En síntesis, el cambio climático, la contaminación plástica, la sobrepoblación, son los síntomas de un mal mayor: nuestra desconexión profunda y dolorosa con el mundo natural, con nuestra propia esencia. Y así como aprendimos a cuidar de nuestra salud enfrentando a la pandemia con sabiduría y moderación, debemos aprender, con urgencia y determinación, a cuidar de nuestra Tierra.Considero que es una lucha que debemos emprender juntos, unidos en un propósito común, pues al fin y al cabo, en este pequeño y frágil rincón del universo, todos compartimos el mismo destino, el mismo hogar. Y como bien decía mi amigo: «Si no cuidamos de nuestra casa, si no sanamos sus heridas y abrazamos su dolor, ¿dónde vamos a vivir? ¿En qué refugio encontraremos consuelo?»
La respuesta a estas preguntas se encuentra en el corazón de cada ser humano, en la capacidad de cada uno de nosotros para cambiar, para transformar nuestras acciones cotidianas en actos de amor y cuidado hacia nuestro planeta. Es, en última instancia, una invitación a vivir de manera diferente, a no tenerla como hogar de paso para ir al cielo, a repensar nuestra relación con la naturaleza y a redescubrir la belleza y la sabiduría inherentes en un estilo de vida más simple, más consciente, más plena.
Porque al final del día, cuando las luces de la ciudad se apaguen y el ruido del mundo se acalle, lo único que realmente importará será la huella que dejamos en la tierra, la herencia que dejamos a las generaciones futuras. Y en ese momento, en ese instante de verdad y claridad, espero que podamos mirar hacia atrás y decir — como diría mi amigo— con certeza y orgullo: «Cuidamos de nuestra casa, cuidamos de nuestra Tierra. Y ella, a cambio, nos cuidó a nosotros».
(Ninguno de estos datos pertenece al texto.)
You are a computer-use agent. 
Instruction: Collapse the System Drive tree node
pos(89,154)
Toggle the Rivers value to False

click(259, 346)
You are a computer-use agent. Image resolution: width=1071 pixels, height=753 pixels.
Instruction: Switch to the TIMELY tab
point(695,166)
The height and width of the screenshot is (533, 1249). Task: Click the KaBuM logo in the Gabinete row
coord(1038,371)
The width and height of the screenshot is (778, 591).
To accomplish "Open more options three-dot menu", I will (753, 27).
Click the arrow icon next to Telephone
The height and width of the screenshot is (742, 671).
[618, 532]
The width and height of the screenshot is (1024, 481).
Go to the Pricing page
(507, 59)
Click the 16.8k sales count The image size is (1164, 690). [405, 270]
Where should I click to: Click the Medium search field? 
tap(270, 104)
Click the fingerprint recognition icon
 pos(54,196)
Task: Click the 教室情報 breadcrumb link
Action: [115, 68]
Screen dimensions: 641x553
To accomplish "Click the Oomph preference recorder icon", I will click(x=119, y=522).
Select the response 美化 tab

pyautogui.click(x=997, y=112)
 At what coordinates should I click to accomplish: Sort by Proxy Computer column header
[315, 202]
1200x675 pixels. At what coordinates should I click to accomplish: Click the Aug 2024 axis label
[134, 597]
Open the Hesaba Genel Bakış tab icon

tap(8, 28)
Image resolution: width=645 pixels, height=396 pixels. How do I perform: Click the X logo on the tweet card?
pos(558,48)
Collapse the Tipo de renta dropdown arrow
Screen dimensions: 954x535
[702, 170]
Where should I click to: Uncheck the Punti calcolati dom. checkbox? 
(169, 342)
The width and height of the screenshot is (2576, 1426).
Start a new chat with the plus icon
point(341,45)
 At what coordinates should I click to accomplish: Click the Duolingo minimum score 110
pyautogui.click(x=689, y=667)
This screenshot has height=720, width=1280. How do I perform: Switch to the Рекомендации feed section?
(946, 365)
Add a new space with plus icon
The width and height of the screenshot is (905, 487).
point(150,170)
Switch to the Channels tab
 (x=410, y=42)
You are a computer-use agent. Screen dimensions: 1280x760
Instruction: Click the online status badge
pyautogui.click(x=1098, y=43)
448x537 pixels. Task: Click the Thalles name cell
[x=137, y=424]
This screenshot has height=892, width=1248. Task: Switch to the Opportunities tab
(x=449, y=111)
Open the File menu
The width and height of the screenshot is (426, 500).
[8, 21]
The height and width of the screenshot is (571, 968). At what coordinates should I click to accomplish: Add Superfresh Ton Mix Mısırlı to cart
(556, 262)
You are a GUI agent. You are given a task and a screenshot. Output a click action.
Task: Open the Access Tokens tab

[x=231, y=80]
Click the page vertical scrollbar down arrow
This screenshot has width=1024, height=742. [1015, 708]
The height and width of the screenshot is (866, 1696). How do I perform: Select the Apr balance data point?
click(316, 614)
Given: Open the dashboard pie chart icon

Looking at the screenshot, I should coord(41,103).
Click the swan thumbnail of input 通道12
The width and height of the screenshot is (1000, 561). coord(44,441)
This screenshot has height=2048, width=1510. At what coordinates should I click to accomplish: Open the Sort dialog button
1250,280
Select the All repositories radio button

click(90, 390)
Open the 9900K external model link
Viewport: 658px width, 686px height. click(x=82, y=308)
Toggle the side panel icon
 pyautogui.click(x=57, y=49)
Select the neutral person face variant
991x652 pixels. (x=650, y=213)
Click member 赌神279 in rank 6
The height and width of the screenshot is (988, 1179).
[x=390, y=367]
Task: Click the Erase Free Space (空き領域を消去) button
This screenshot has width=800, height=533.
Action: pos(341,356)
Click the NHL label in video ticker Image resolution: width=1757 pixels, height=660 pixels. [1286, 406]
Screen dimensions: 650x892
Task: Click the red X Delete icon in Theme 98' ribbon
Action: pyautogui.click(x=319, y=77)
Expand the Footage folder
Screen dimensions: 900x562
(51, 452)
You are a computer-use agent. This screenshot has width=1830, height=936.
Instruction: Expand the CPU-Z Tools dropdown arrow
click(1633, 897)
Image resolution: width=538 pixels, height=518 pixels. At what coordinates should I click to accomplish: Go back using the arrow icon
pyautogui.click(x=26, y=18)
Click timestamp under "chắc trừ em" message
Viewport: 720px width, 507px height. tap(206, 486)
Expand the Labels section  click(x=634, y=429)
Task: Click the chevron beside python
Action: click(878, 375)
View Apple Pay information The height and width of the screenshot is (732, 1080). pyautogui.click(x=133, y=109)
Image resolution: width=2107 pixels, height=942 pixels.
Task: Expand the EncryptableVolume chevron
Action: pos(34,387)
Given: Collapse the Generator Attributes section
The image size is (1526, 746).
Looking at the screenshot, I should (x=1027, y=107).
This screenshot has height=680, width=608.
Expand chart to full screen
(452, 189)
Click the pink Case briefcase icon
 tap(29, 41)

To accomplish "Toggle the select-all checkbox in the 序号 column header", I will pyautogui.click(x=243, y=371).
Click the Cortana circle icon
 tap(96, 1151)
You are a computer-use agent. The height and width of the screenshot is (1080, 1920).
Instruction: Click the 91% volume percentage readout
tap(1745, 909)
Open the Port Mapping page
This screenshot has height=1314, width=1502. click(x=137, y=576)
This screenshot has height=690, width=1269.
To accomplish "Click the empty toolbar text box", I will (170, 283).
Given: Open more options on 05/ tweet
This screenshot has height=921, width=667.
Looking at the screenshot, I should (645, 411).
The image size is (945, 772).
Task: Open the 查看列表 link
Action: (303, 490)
También recuerdo lo que dijo el dinosaurio dirigiéndose a los humanos hace poco en la ONU: “No elijan la extinción, salven a su especie antes que sea demasiado tarde. Es hora de que ustedes, humanos, dejen de poner excusas y comiencen a hacer cambios. Extinguirse es algo malo. Y, provocar su propia extinción es lo más ridículo que he oído nunca, por lo menos nosotros tuvimos un meteorito”.